For example, an AVX2 version with manual vectorization and 7-byte records could look something like this. This requires either some padding at both the end and the start, or just skip the first record and end before hitting the last record and handle those separately. Not tested, but it would at least give you some idea of how code with manual vectorization would work.
int count(char * indexRecord, uint64_t SelectMask, uint64_t maxVal)
{
__m256i mask = _mm256_set1_epi64x(~SelectMask & maxVal);
__m256i count = _mm256_setzero_si256();
__m256i zero = _mm256_setzero_si256();
__m256i shufmask = _mm256_setr_epi8(2, 3, 4, 5, 6, 7, 8, -1, 9, 10, 11, 12, 13, 14, 15, -1, 0, 1, 2, 3, 4, 5, 6, -1, 7, 8, 9, 10, 11, 12, 13, -1);
for (int i = 0; i < 1000000; ++i) {
__m256i records = _mm256_loadu_si256((__m256i*)(indexRecord - 2));
indexRecord += 7 * 4;
records = _mm256_shuffle_epi8(records, shufmask);
__m256i isZero = _mm256_cmpeq_epi64(_mm256_and_si256(records, mask), zero);
count = _mm256_sub_epi64(count, isZero);
}
__m128i countA = _mm256_castsi256_si128(count);
__m128i countB = _mm256_extracti128_si256(count, 1);
countA = _mm_add_epi64(countA, countB);
return _mm_cvtsi128_si64(countA) + _mm_extract_epi64(countA, 1);
}
Here’s another approach. This code doesn’t use unaligned load tricks (especially valuable if you align your input data by 16 bytes), but uses more instructions overall because more shuffles, and only operates on 16-byte SSE vectors.

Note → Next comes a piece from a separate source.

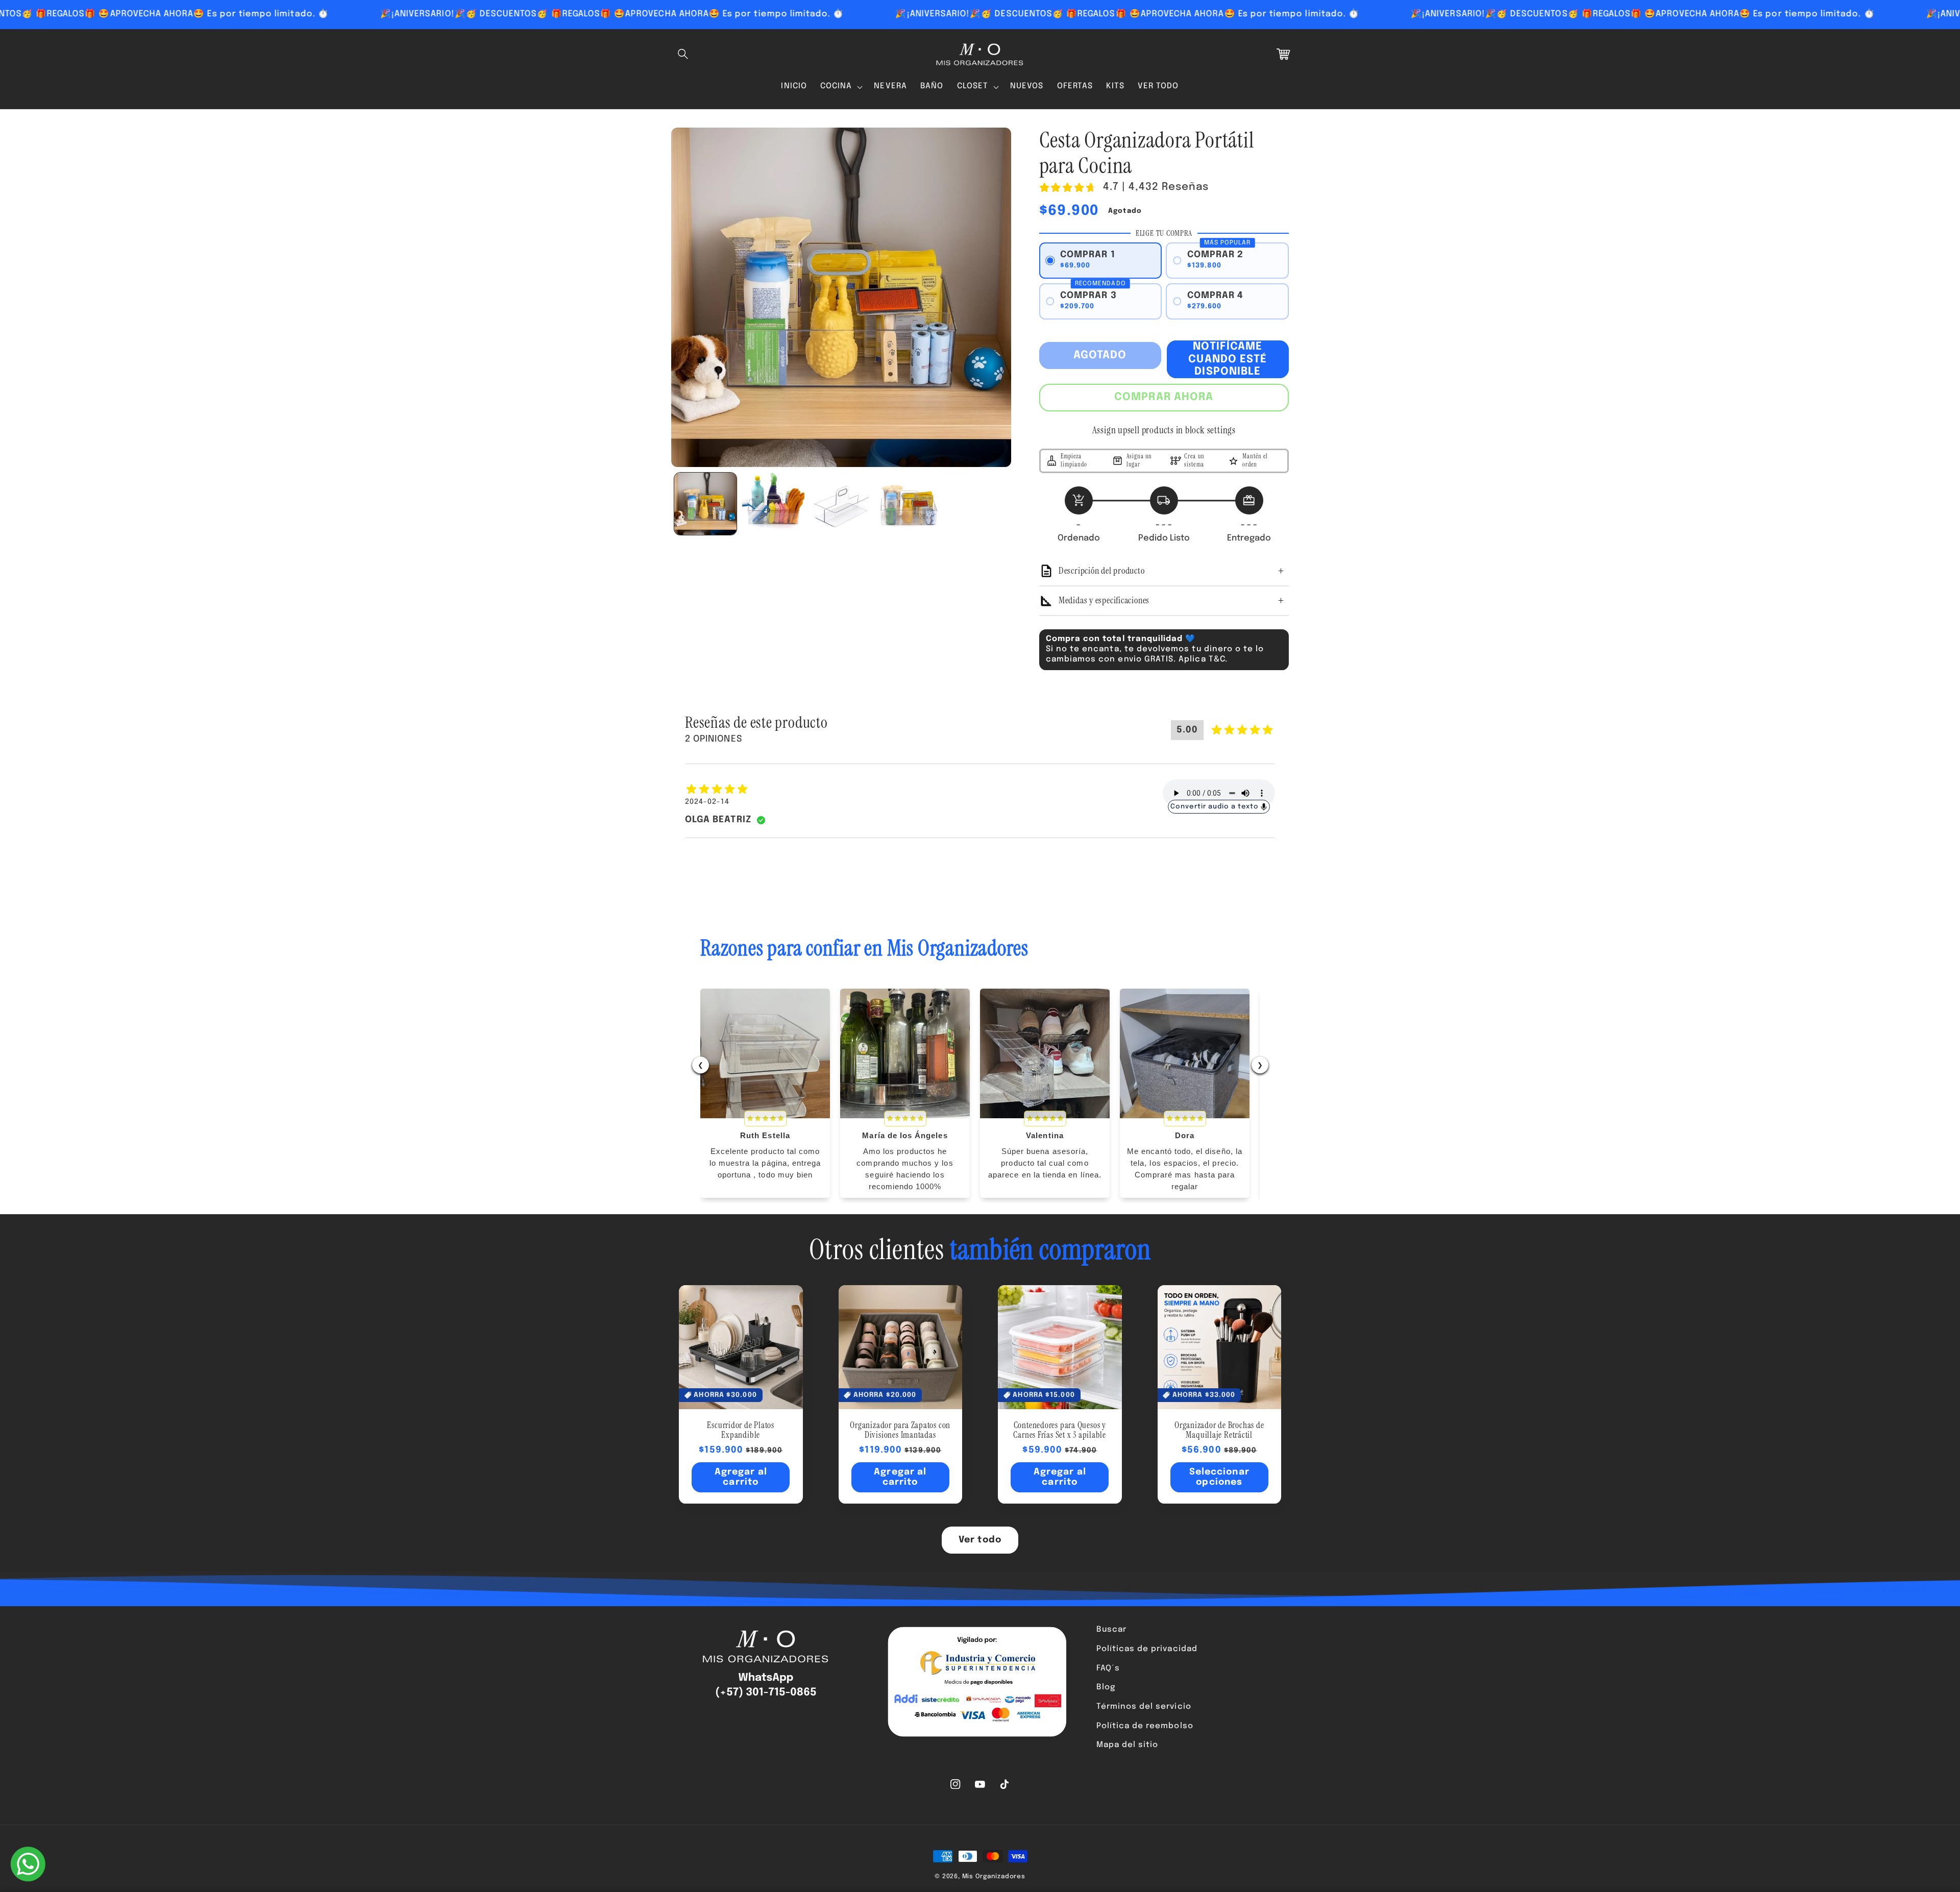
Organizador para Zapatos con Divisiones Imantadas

I have no idea how it compares to the other answers, may be either faster or slower. The code requires SSSE3 and SSE 4.1 instructions sets.
// Load 7 bytes from memory into the vector
inline __m128i load7( const uint8_t* rsi )
{
__m128i v = _mm_loadu_si32( rsi );
v = _mm_insert_epi16( v, *(const uint16_t*)( rsi + 4 ), 2 );
v = _mm_insert_epi8( v, rsi[ 6 ], 6 );
return v;
}
// Prepare mask vector: broadcast the mask, and duplicate the high byte
inline __m128i loadMask( uint64_t mask )
{
__m128i vec = _mm_cvtsi64_si128( (int64_t)mask );
const __m128i perm = _mm_setr_epi8( 0, 1, 2, 3, 4, 5, 6, 6, 0, 1, 2, 3, 4, 5, 6, 6 );
return _mm_shuffle_epi8( vec, perm );
}
// Prepare needle vector: load 7 bytes, duplicate 7-th byte into 8-th, duplicate 8-byte lanes
inline __m128i loadNeedle( const uint8_t* needlePointer, __m128i mask )
{
__m128i vec = load7( needlePointer );
const __m128i perm = _mm_setr_epi8( 0, 1, 2, 3, 4, 5, 6, 6, 0, 1, 2, 3, 4, 5, 6, 6 );
vec = _mm_shuffle_epi8( vec, perm );
return _mm_and_si128( vec, mask );
}
// Compare first 14 bytes with the needle, update the accumulator
inline void compare14( __m128i& acc, __m128i vec, __m128i needle, __m128i mask )
{
// Shuffle the vector matching the needle and mask; this duplicates two last bytes of each 7-byte record
const __m128i perm = _mm_setr_epi8( 0, 1, 2, 3, 4, 5, 6, 6, 7, 8, 9, 10, 11, 12, 13, 13 );
vec = _mm_shuffle_epi8( vec, perm );
// bitwise AND with the mask
vec = _mm_and_si128( vec, mask );
// Compare 8-byte lanes for equality with the needle
vec = _mm_cmpeq_epi64( vec, needle );
// Increment the accumulator if comparison was true
acc = _mm_sub_epi64( acc, vec );
}
size_t countRecords( const uint8_t* rsi, size_t count, const uint8_t* needlePointer, uint64_t maskValue )
{
const __m128i mask = loadMask( maskValue );
const __m128i needle = loadNeedle( needlePointer, mask );
__m128i acc = _mm_setzero_si128();
// An iteration of this loop consumes 16 records = 112 bytes = 7 SSE vectors
const size_t countBlocks = count / 16;
for( size_t i = 0; i < countBlocks; i++ )
{
const __m128i* p = ( const __m128i* )rsi;
rsi += 7 * 16;
__m128i a = _mm_loadu_si128( p );
compare14( acc, a, needle, mask );
__m128i b = _mm_loadu_si128( p + 1 );
compare14( acc, _mm_alignr_epi8( b, a, 14 ), needle, mask );
a = _mm_loadu_si128( p + 2 );
compare14( acc, _mm_alignr_epi8( a, b, 12 ), needle, mask );
b = _mm_loadu_si128( p + 3 );
compare14( acc, _mm_alignr_epi8( b, a, 10 ), needle, mask );
a = _mm_loadu_si128( p + 4 );
compare14( acc, _mm_alignr_epi8( a, b, 8 ), needle, mask );
b = _mm_loadu_si128( p + 5 );
compare14( acc, _mm_alignr_epi8( b, a, 6 ), needle, mask );
a = _mm_loadu_si128( p + 6 );
compare14( acc, _mm_alignr_epi8( a, b, 4 ), needle, mask );
compare14( acc, _mm_srli_si128( a, 2 ), needle, mask );
}
// Sum high / low lanes of the accumulator
acc = _mm_add_epi64( acc, _mm_srli_si128( acc, 8 ) );
// Handle the remainder, 7 bytes per iteration
// Compared to your 6M records, the remainder is small, the performance doesn't matter much.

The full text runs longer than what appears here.